Sunday, January 27th, 2013

There’s lots of excitement in the Jew-hatred department lately. First, of course, is the not so stunning revelation that Egyptian President Mohamed Morsi thinks that Jews are “bloodsuckers, warmongers, the descendents of apes and pigs” and that Muslims should “nurse our children and our grandchildren on hatred for them: for Zionists, for Jews.

Morsi iced the cake in a recent meeting with several members of the US Senate:

“He was attempting to explain himself … then he said, ‘Well, I think we all know that the media in the United States has made a big deal of this and we know the media of the United States is controlled by certain forces and they don’t view me favorably,'” [Sen. Chris Coons, D-Del] said.

The Cable asked Coons if Morsy specifically named the Jews as the forces that control the American media. Coons said all the senators believed the implication was obvious.

“He did not say [the Jews], but I watched as the other senators physically recoiled, as did I,” he said. “I thought it was impossible to draw any other conclusion.”

“The meeting then took a very sharply negative turn for some time. It really threatened to cause the entire meeting to come apart so that we could not continue,” Coons said.
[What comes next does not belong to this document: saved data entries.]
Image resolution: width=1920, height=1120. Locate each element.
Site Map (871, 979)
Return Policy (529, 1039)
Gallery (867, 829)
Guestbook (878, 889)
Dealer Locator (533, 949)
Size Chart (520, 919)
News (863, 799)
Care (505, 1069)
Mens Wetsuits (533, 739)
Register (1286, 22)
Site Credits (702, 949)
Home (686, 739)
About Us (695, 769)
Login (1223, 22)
Multiple senators impressed upon Morsy that if he was saying the criticisms of his comments were due to the Jews in the media, that statement was potentially even more offensive than his original comments from 2010.

“[Morsi] did not say the Jewish community was making a big deal of this, but he said something [to the effect] that the only conclusion you could read was that he was implying it,” Coons said. “The conversation got so heated that eventually Senator McCain said to the group, ‘OK, we’ve pressed him as hard as we can while being in the boundaries of diplomacy,'” Coons said. “We then went on to discuss a whole range of other topics.”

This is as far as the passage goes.